Avec un score de 54 % des voix, Muhammadu Buhari a remporté une large victoire confirmée lors des élections gouvernatoriales, où son organisation, l’APC (All Progressives Congress), gagne 21 États sur les 36 que compte la fédération du Nigeria.
Malgré les menaces de Boko Haram et les nombreux incidents techniques qui ont émaillé le scrutin, les Nigérians se sont massivement mobilisés pour mettre fin à quinze années du pouvoir du People’s Democratic Party (PDP).
Des dirigeants discrédités
Si le FMI et la Banque mondiale ferment les yeux sur la corruption et la dilapidation des ressources du pays par le clan gouvernemental, en revanche ils ont exigé la fin des subventions à l’énergie, qui mécaniquement ont fait augmenter les prix du transport et des produits de premières nécessité pour la population. Le chômage est endémique et les services publics sont délabrés.
La lutte contre Boko Haram est un exemple tragique de la politique délétère du gouvernement. Dans un premier temps, sous prétexte de lutte contre la secte islamique, l’armée nigériane passait l’essentiel de son temps à attaquer les populations et à exécuter les jeunes soupçonnés d’en être membres, ce qui n’a fait que renforcer la base sociale du groupe djihadiste. Puis, considérant que Boko Haram était un problème du nord du pays, le gouvernement s’est progressivement désintéressé de cette affaire. C’est seulement trois semaines après, lorsque la mobilisation internationale contre l’enlèvement des jeunes filles de Chibok étaient à son fait, que Goodluck a daigné faire une déclaration… et sa seule action fut d’emprisonner les activistes de l’organisation BringBackOurGirls.
Boko Haram a mis en lumière aussi l’état de délabrement de l’armée nigériane qui pourtant bénéficie de 40 % du budget national. Mais ces sommes sont détournées par les officiers supérieurs qui laissent sans munition les hommes de rangs face aux djihadistes. Pour se dédouaner, les autorités ont fait comparaître devant les tribunaux pour mutinerie des soldats qui ont fui. Ils risquent la peine de mort.
Buhari, un espoir sans fondement
Dans cette situation des plus chaotiques, Buhari s’est présenté comme l’homme de la situation, intègre et capable de restaurer l’ordre.
L’intégrité de cet ancien putschiste, qui a mené deux coups d’État, est des plus discutables. Lors de son bref passage au pouvoir, il a fermé les yeux sur les évasions de capitaux de certains dignitaires. Quant à l’ordre, sa conception bien particulière se confond avec de nombreuses violations des droits humains : il a écrasé dans le sang des révoltes islamistes et emprisonné nombre de militants des droits de l’homme ainsi que des syndicalistes.

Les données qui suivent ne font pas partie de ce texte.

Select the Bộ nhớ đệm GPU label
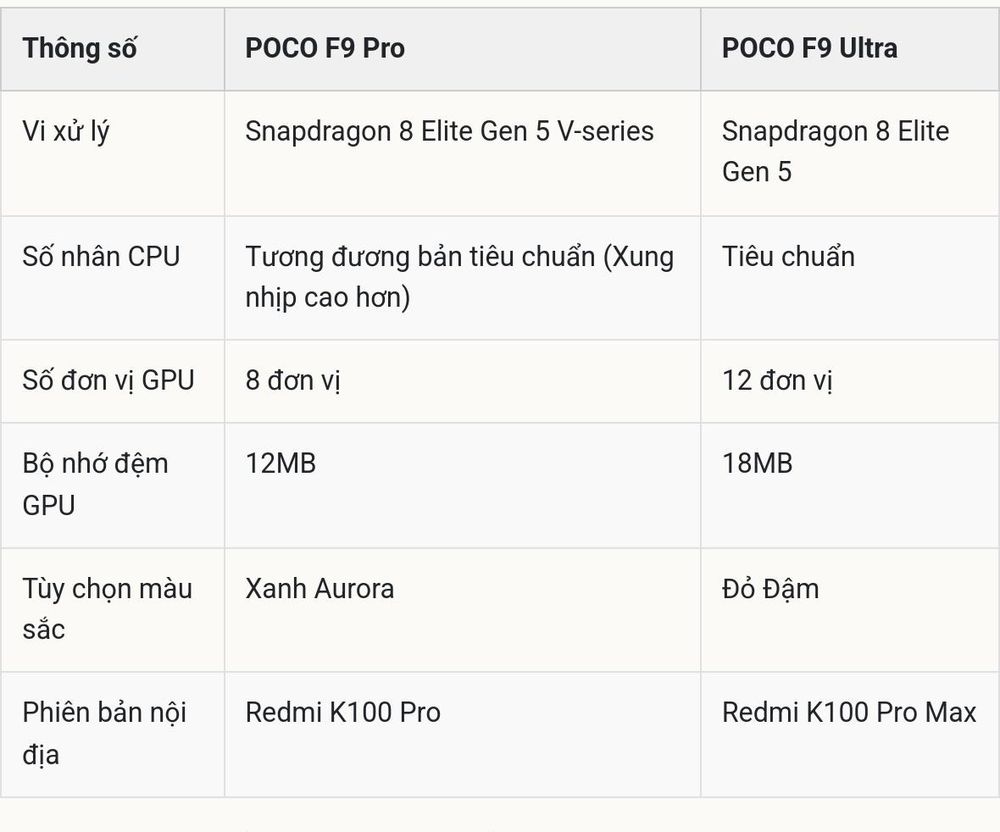Image resolution: width=1000 pixels, height=832 pixels. click(x=95, y=484)
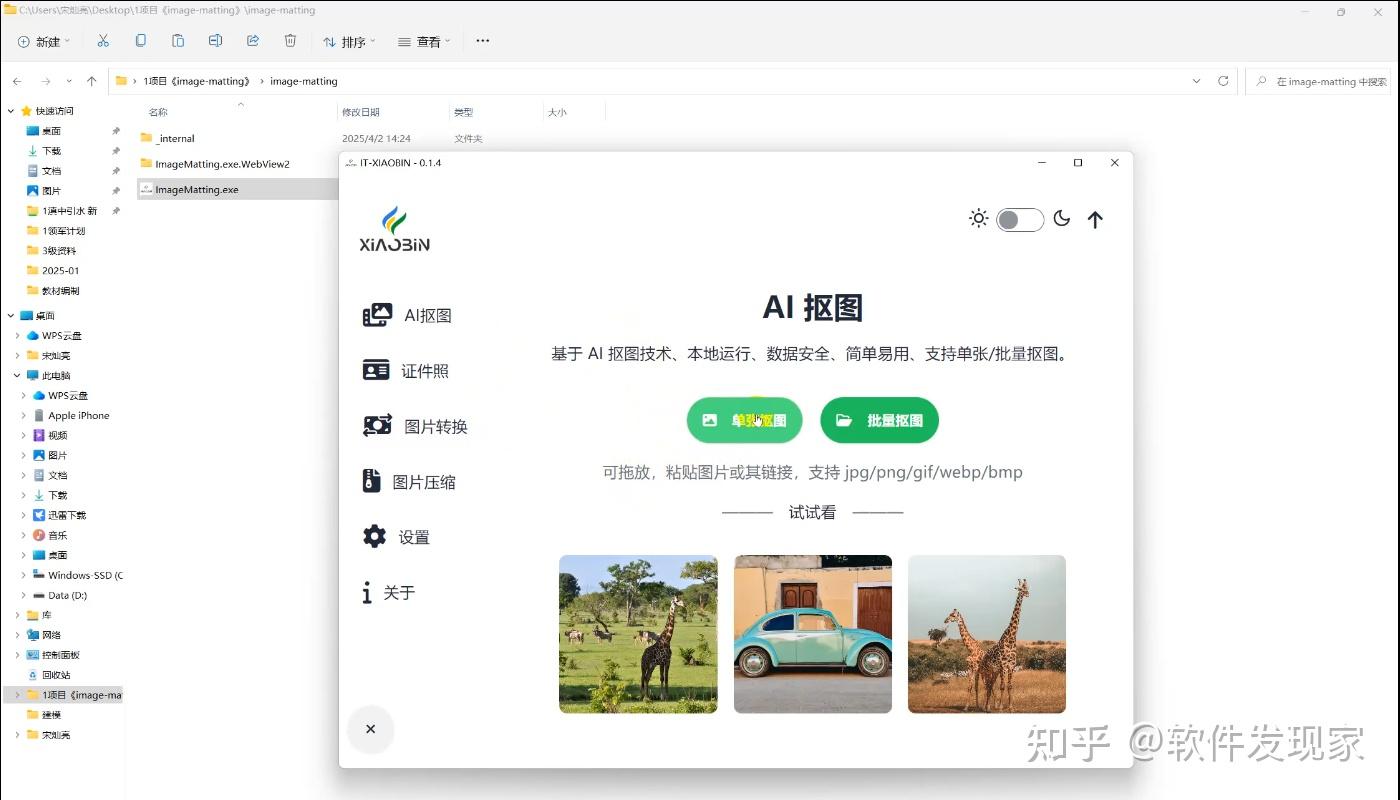Click the moon dark mode icon
The height and width of the screenshot is (800, 1400).
coord(1062,218)
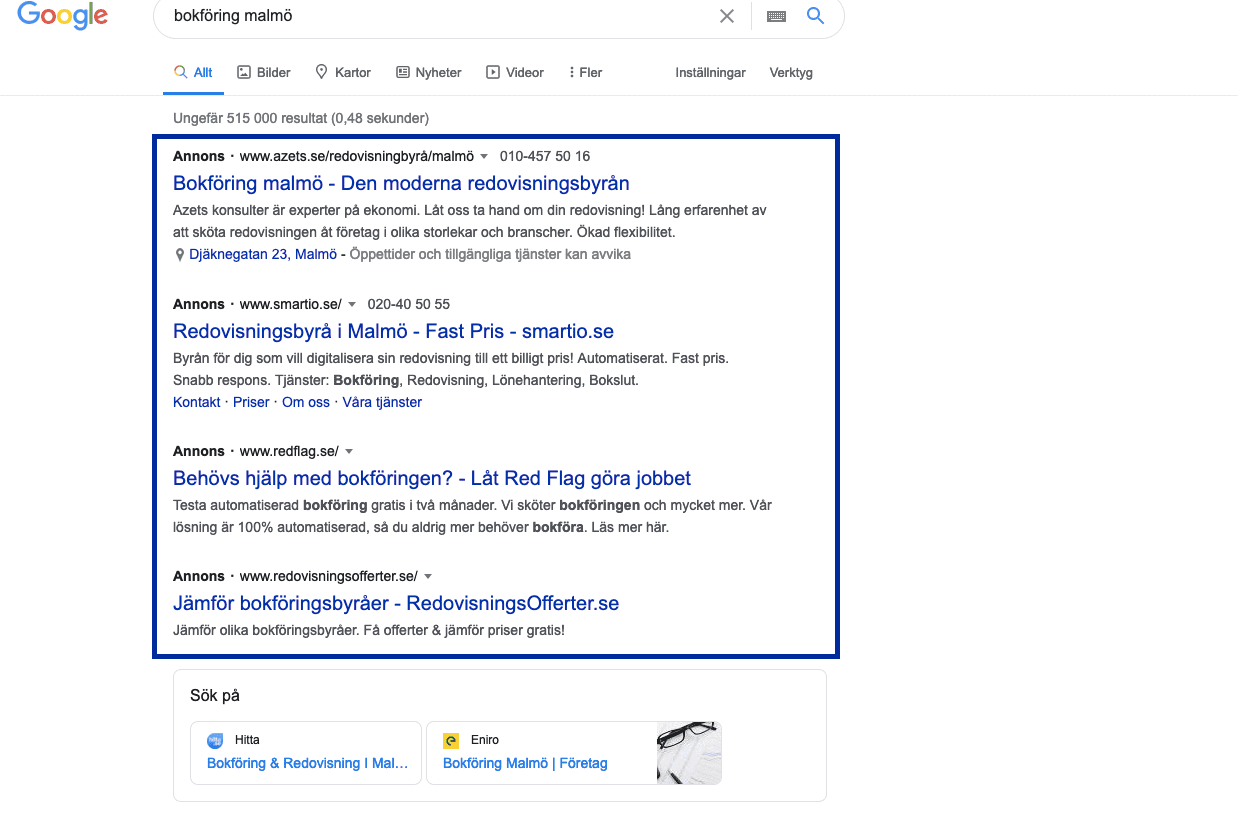The width and height of the screenshot is (1238, 813).
Task: Click the Eniro logo icon
Action: point(451,740)
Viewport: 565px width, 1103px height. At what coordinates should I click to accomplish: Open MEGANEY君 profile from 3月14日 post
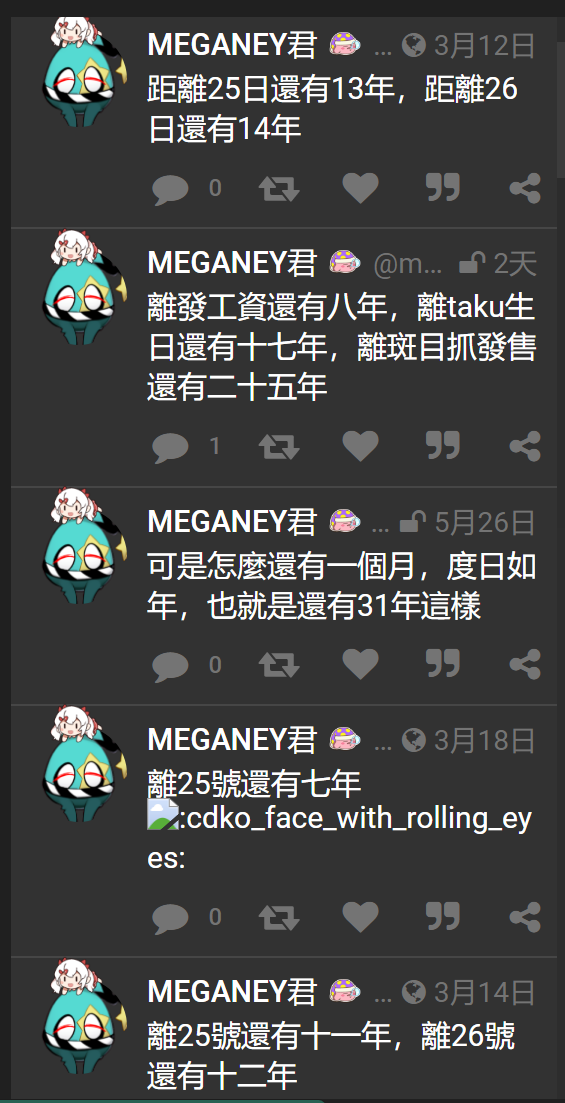[x=232, y=992]

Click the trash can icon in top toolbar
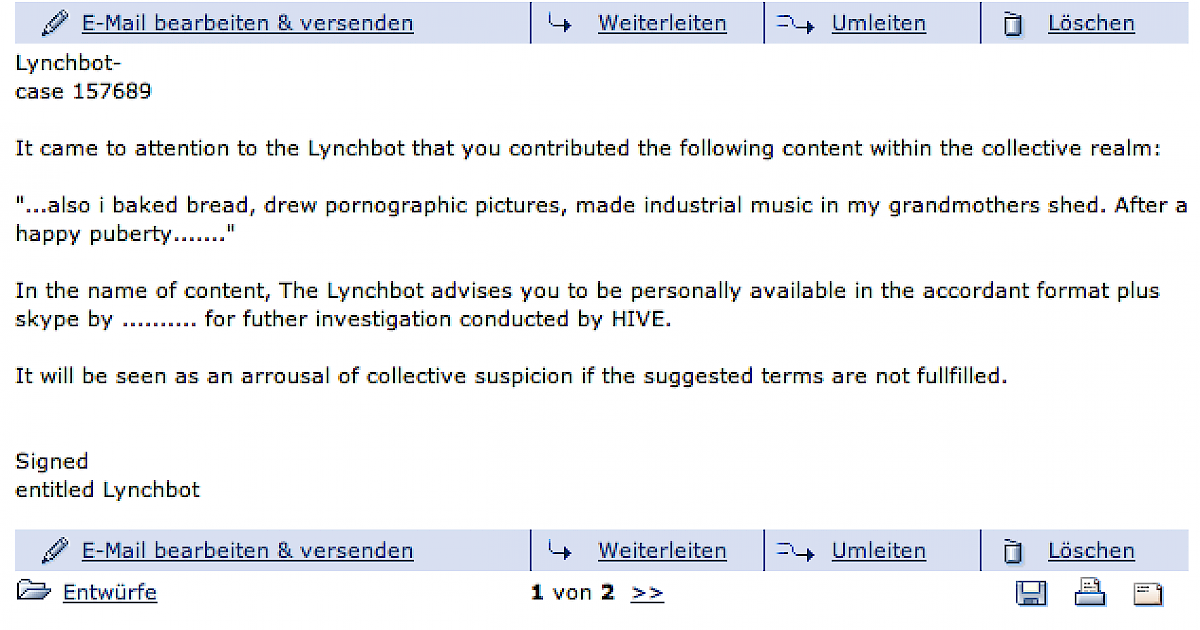[1013, 24]
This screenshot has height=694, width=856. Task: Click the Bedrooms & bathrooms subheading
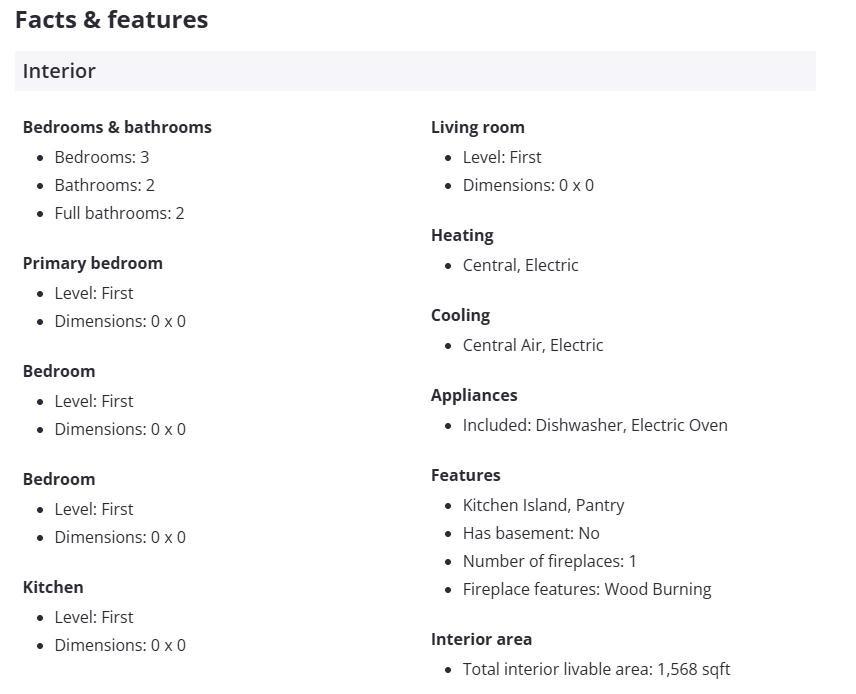[x=117, y=127]
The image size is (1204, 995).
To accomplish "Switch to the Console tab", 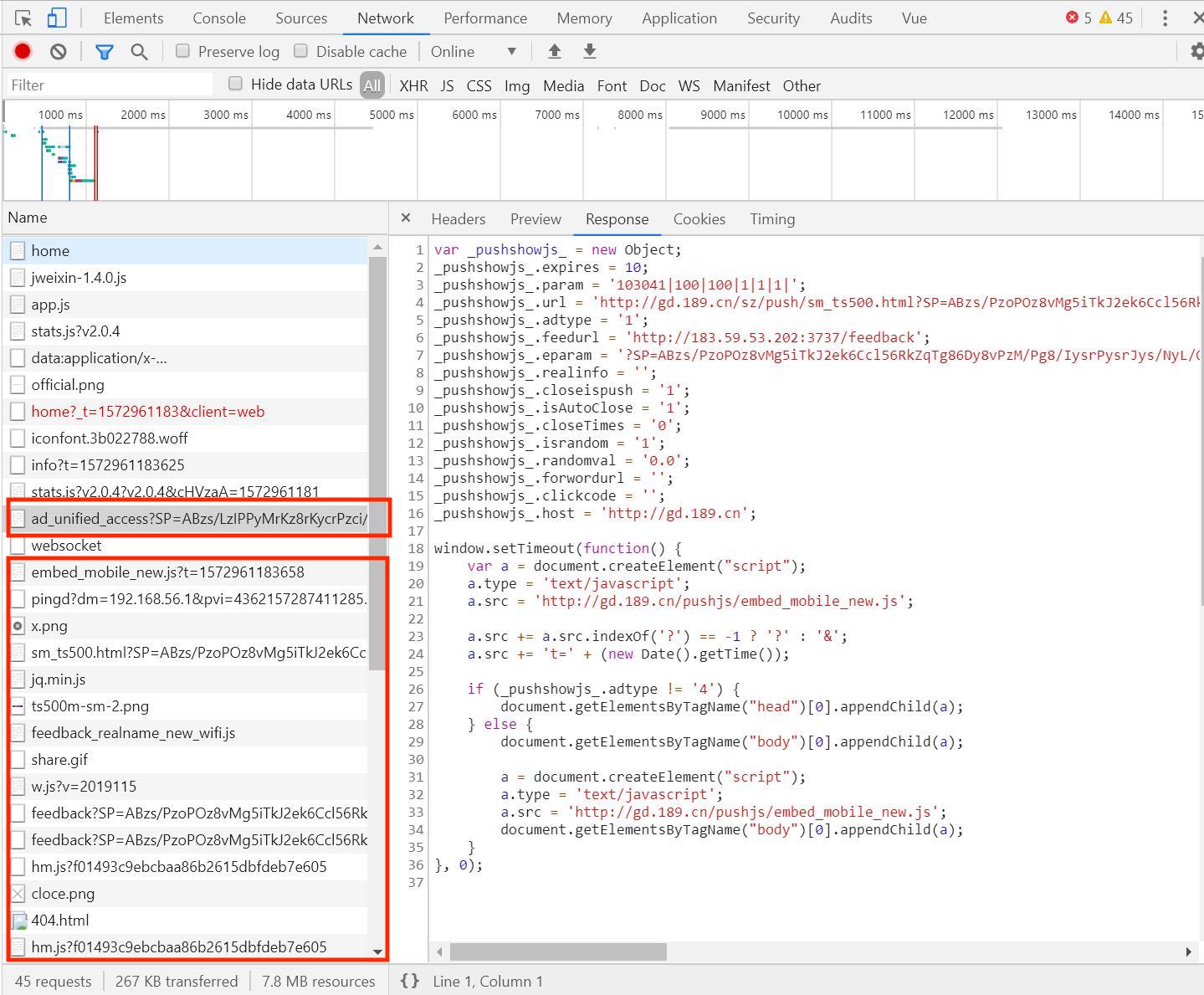I will (218, 18).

Son projet économique est teinté de nationalisme, au moins dans les discours, mais ne se différencie guère de celui de son prédécesseur. Son mentor en économie est Bola Ahmed Tinubu, l’ancien directeur de la branche nigériane de la multinationale Mobil Oil et un des hommes les plus riches du pays.
La volonté d’un changement politique qui s’est manifestée dans ce pays peut être une opportunité pour les forces progressistes qui, malgré leur faiblesse, peuvent s’appuyer sur un mouvement syndical puissant pour défendre les droits économique et sociaux des populations et à terme construire une alternative.